-- THE INPUT follows --

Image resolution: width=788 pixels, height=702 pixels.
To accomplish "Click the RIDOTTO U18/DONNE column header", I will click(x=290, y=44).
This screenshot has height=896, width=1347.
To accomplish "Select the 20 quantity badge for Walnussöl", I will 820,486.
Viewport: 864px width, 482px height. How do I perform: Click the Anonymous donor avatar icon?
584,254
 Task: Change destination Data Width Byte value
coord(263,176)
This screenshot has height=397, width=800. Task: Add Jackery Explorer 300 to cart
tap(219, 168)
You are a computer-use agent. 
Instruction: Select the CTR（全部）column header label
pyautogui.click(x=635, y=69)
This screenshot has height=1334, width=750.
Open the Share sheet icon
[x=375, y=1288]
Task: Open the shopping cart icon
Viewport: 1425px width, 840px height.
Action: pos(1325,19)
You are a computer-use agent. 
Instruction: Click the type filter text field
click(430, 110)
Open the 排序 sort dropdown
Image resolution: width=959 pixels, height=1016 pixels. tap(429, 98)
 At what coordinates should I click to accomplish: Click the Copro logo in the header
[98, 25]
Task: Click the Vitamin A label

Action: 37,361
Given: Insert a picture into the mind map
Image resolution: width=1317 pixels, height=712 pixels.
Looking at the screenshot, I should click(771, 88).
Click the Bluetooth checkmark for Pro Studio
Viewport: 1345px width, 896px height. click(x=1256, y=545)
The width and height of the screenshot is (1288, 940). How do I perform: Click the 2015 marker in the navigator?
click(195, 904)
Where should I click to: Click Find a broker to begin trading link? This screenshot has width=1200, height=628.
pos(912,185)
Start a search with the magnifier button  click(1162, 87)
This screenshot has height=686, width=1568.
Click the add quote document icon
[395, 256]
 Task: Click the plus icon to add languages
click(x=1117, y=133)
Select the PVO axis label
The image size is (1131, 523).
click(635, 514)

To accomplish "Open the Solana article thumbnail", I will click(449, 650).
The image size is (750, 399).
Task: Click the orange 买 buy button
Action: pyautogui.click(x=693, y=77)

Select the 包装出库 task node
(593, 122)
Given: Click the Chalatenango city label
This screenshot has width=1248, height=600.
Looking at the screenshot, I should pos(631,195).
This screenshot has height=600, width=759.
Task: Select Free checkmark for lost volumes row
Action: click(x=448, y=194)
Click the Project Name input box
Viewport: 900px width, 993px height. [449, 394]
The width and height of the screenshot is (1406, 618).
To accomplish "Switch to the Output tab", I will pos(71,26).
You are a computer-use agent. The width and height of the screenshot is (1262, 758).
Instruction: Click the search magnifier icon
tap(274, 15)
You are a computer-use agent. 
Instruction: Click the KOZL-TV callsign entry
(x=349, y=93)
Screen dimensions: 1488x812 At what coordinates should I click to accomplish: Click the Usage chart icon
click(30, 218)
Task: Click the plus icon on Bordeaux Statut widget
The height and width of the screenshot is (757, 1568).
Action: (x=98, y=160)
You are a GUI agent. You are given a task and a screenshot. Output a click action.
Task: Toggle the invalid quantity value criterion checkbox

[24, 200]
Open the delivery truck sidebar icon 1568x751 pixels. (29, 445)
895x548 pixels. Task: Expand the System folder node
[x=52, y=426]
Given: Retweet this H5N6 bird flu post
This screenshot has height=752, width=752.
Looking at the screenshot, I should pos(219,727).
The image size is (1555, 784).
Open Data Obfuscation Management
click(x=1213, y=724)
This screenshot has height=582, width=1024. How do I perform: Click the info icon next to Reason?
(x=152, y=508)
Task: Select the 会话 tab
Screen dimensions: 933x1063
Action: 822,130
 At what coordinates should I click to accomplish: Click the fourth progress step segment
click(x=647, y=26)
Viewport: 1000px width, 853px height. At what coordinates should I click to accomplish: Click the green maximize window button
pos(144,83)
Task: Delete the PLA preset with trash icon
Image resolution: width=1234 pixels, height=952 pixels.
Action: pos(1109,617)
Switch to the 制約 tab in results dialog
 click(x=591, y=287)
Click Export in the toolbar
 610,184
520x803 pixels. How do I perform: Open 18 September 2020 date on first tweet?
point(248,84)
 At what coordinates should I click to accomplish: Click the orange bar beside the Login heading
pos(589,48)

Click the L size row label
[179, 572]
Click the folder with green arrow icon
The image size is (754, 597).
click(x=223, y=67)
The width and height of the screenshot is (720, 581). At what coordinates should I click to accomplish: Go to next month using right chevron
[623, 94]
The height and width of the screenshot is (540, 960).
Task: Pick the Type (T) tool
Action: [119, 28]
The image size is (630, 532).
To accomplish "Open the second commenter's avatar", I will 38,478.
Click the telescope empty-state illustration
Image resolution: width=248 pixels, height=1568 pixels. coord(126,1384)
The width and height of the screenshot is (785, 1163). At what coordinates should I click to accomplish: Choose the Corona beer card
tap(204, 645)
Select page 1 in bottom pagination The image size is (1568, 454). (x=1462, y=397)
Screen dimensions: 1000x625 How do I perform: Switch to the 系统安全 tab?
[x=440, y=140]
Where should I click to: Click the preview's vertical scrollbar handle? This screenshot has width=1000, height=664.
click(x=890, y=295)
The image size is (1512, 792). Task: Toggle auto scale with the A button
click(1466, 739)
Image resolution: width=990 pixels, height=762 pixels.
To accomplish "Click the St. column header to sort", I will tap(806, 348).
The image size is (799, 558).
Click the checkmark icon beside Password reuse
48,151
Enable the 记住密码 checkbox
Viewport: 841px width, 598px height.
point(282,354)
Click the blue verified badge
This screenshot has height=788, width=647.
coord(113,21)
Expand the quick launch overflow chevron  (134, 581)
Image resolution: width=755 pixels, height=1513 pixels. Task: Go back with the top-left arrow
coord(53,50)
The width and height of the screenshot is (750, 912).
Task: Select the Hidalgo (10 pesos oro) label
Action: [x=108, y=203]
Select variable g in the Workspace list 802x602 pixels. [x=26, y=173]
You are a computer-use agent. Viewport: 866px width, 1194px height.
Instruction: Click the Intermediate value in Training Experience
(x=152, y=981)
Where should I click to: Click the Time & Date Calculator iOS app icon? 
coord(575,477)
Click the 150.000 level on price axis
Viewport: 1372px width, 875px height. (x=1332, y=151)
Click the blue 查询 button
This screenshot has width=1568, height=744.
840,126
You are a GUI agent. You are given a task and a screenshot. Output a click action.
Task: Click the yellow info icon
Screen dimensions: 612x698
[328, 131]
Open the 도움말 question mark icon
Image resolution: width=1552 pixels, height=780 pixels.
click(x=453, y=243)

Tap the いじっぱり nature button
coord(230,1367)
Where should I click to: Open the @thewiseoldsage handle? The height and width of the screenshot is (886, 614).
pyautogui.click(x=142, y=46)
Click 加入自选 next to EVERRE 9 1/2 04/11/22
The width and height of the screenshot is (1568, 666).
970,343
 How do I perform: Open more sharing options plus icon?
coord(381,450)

-- THE INPUT concluded --

EXERCISE DETAILS:
A faithful copy of all the material is the required answer.

EXERCISE OUTPUT:
Image resolution: width=788 pixels, height=702 pixels.
To accomplish "Click the RIDOTTO U18/DONNE column header", I will click(x=290, y=44).
This screenshot has height=896, width=1347.
To accomplish "Select the 20 quantity badge for Walnussöl", I will 820,486.
Viewport: 864px width, 482px height. How do I perform: Click the Anonymous donor avatar icon?
584,254
 Task: Change destination Data Width Byte value
coord(263,176)
This screenshot has height=397, width=800. Task: Add Jackery Explorer 300 to cart
tap(219, 168)
You are a computer-use agent. 
Instruction: Select the CTR（全部）column header label
pyautogui.click(x=635, y=69)
This screenshot has height=1334, width=750.
Open the Share sheet icon
[x=375, y=1288]
Task: Open the shopping cart icon
Viewport: 1425px width, 840px height.
Action: pos(1325,19)
You are a computer-use agent. 
Instruction: Click the type filter text field
click(430, 110)
Open the 排序 sort dropdown
Image resolution: width=959 pixels, height=1016 pixels. tap(429, 98)
 At what coordinates should I click to accomplish: Click the Copro logo in the header
[98, 25]
Task: Click the Vitamin A label

Action: 37,361
Given: Insert a picture into the mind map
Image resolution: width=1317 pixels, height=712 pixels.
Looking at the screenshot, I should click(771, 88).
Click the Bluetooth checkmark for Pro Studio
Viewport: 1345px width, 896px height. click(x=1256, y=545)
The width and height of the screenshot is (1288, 940). How do I perform: Click the 2015 marker in the navigator?
click(195, 904)
Where should I click to: Click Find a broker to begin trading link? This screenshot has width=1200, height=628.
pos(912,185)
Start a search with the magnifier button  click(1162, 87)
This screenshot has height=686, width=1568.
Click the add quote document icon
[395, 256]
 Task: Click the plus icon to add languages
click(x=1117, y=133)
Select the PVO axis label
The image size is (1131, 523).
click(635, 514)

To accomplish "Open the Solana article thumbnail", I will click(449, 650).
The image size is (750, 399).
Task: Click the orange 买 buy button
Action: pyautogui.click(x=693, y=77)

Select the 包装出库 task node
(593, 122)
Given: Click the Chalatenango city label
This screenshot has width=1248, height=600.
Looking at the screenshot, I should pos(631,195).
This screenshot has height=600, width=759.
Task: Select Free checkmark for lost volumes row
Action: click(x=448, y=194)
Click the Project Name input box
Viewport: 900px width, 993px height. [449, 394]
The width and height of the screenshot is (1406, 618).
To accomplish "Switch to the Output tab", I will pos(71,26).
You are a computer-use agent. The width and height of the screenshot is (1262, 758).
Instruction: Click the search magnifier icon
tap(274, 15)
You are a computer-use agent. 
Instruction: Click the KOZL-TV callsign entry
(x=349, y=93)
Screen dimensions: 1488x812 At what coordinates should I click to accomplish: Click the Usage chart icon
click(30, 218)
Task: Click the plus icon on Bordeaux Statut widget
The height and width of the screenshot is (757, 1568).
Action: (x=98, y=160)
You are a GUI agent. You are given a task and a screenshot. Output a click action.
Task: Toggle the invalid quantity value criterion checkbox

[24, 200]
Open the delivery truck sidebar icon 1568x751 pixels. (29, 445)
895x548 pixels. Task: Expand the System folder node
[x=52, y=426]
Given: Retweet this H5N6 bird flu post
This screenshot has height=752, width=752.
Looking at the screenshot, I should pos(219,727).
The image size is (1555, 784).
Open Data Obfuscation Management
click(x=1213, y=724)
This screenshot has height=582, width=1024. How do I perform: Click the info icon next to Reason?
(x=152, y=508)
Task: Select the 会话 tab
Screen dimensions: 933x1063
Action: 822,130
 At what coordinates should I click to accomplish: Click the fourth progress step segment
click(x=647, y=26)
Viewport: 1000px width, 853px height. At what coordinates should I click to accomplish: Click the green maximize window button
pos(144,83)
Task: Delete the PLA preset with trash icon
Image resolution: width=1234 pixels, height=952 pixels.
Action: pos(1109,617)
Switch to the 制約 tab in results dialog
 click(x=591, y=287)
Click Export in the toolbar
 610,184
520x803 pixels. How do I perform: Open 18 September 2020 date on first tweet?
point(248,84)
 At what coordinates should I click to accomplish: Click the orange bar beside the Login heading
pos(589,48)

Click the L size row label
[179, 572]
Click the folder with green arrow icon
The image size is (754, 597).
click(x=223, y=67)
The width and height of the screenshot is (720, 581). At what coordinates should I click to accomplish: Go to next month using right chevron
[623, 94]
The height and width of the screenshot is (540, 960).
Task: Pick the Type (T) tool
Action: [119, 28]
The image size is (630, 532).
To accomplish "Open the second commenter's avatar", I will 38,478.
Click the telescope empty-state illustration
Image resolution: width=248 pixels, height=1568 pixels. coord(126,1384)
The width and height of the screenshot is (785, 1163). At what coordinates should I click to accomplish: Choose the Corona beer card
tap(204, 645)
Select page 1 in bottom pagination The image size is (1568, 454). (x=1462, y=397)
Screen dimensions: 1000x625 How do I perform: Switch to the 系统安全 tab?
[x=440, y=140]
Where should I click to: Click the preview's vertical scrollbar handle? This screenshot has width=1000, height=664.
click(x=890, y=295)
The image size is (1512, 792). Task: Toggle auto scale with the A button
click(1466, 739)
Image resolution: width=990 pixels, height=762 pixels.
To accomplish "Click the St. column header to sort", I will tap(806, 348).
The image size is (799, 558).
Click the checkmark icon beside Password reuse
48,151
Enable the 记住密码 checkbox
Viewport: 841px width, 598px height.
point(282,354)
Click the blue verified badge
This screenshot has height=788, width=647.
coord(113,21)
Expand the quick launch overflow chevron  (134, 581)
Image resolution: width=755 pixels, height=1513 pixels. Task: Go back with the top-left arrow
coord(53,50)
The width and height of the screenshot is (750, 912).
Task: Select the Hidalgo (10 pesos oro) label
Action: [x=108, y=203]
Select variable g in the Workspace list 802x602 pixels. [x=26, y=173]
You are a computer-use agent. Viewport: 866px width, 1194px height.
Instruction: Click the Intermediate value in Training Experience
(x=152, y=981)
Where should I click to: Click the Time & Date Calculator iOS app icon? 
coord(575,477)
Click the 150.000 level on price axis
Viewport: 1372px width, 875px height. (x=1332, y=151)
Click the blue 查询 button
This screenshot has width=1568, height=744.
840,126
You are a GUI agent. You are given a task and a screenshot. Output a click action.
Task: Click the yellow info icon
Screen dimensions: 612x698
[328, 131]
Open the 도움말 question mark icon
Image resolution: width=1552 pixels, height=780 pixels.
click(x=453, y=243)

Tap the いじっぱり nature button
coord(230,1367)
Where should I click to: Open the @thewiseoldsage handle? The height and width of the screenshot is (886, 614).
pyautogui.click(x=142, y=46)
Click 加入自选 next to EVERRE 9 1/2 04/11/22
The width and height of the screenshot is (1568, 666).
970,343
 How do I perform: Open more sharing options plus icon?
coord(381,450)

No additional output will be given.